Dataset excerpts:
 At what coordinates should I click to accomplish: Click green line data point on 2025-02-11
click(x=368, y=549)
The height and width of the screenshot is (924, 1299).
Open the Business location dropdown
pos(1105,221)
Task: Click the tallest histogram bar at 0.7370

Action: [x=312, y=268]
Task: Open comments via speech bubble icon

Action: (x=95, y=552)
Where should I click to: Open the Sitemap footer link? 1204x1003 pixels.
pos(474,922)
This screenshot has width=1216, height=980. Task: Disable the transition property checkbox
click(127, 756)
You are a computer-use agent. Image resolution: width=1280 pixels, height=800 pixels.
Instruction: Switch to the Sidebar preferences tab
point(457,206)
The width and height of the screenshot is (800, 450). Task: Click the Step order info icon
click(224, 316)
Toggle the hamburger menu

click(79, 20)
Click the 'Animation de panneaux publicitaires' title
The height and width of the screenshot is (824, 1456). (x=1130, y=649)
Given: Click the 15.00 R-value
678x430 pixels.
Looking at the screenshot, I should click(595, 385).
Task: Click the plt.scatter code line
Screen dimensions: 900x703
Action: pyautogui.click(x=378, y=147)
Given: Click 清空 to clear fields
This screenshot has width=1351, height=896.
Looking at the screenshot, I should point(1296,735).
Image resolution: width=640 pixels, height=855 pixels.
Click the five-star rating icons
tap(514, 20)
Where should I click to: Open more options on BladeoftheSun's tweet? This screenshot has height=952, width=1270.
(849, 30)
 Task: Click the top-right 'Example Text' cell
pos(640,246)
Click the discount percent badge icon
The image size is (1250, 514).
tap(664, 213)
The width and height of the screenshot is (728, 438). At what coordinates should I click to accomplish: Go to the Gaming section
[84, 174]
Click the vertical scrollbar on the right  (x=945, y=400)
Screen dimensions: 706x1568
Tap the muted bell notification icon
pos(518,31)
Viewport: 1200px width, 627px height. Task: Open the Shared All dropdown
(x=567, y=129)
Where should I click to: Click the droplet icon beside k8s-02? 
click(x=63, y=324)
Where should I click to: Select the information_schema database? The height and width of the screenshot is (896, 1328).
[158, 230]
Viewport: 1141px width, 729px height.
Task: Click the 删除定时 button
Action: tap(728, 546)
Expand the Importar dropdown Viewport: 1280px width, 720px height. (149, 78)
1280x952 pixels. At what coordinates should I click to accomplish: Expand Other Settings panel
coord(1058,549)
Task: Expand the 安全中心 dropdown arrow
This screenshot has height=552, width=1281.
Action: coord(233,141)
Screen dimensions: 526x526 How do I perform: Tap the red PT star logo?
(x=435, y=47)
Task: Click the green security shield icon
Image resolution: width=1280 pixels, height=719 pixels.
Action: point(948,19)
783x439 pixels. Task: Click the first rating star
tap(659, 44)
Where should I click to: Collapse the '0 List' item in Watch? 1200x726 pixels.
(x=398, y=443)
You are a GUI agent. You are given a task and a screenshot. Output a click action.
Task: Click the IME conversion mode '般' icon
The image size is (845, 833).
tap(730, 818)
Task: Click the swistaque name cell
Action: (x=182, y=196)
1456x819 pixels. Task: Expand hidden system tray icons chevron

> _PROBLEM REQUIREMENTS_: Write the opening line of the data above and every line after it, exactly, stopping once you have written the line with "You are a computer-use".

> _ANSWER SECTION_:
 At what coordinates should I click to accomplish: Click green line data point on 2025-02-11
click(x=368, y=549)
The height and width of the screenshot is (924, 1299).
Open the Business location dropdown
pos(1105,221)
Task: Click the tallest histogram bar at 0.7370

Action: [x=312, y=268]
Task: Open comments via speech bubble icon

Action: (x=95, y=552)
Where should I click to: Open the Sitemap footer link? 1204x1003 pixels.
pos(474,922)
This screenshot has width=1216, height=980. Task: Disable the transition property checkbox
click(127, 756)
You are a computer-use agent. Image resolution: width=1280 pixels, height=800 pixels.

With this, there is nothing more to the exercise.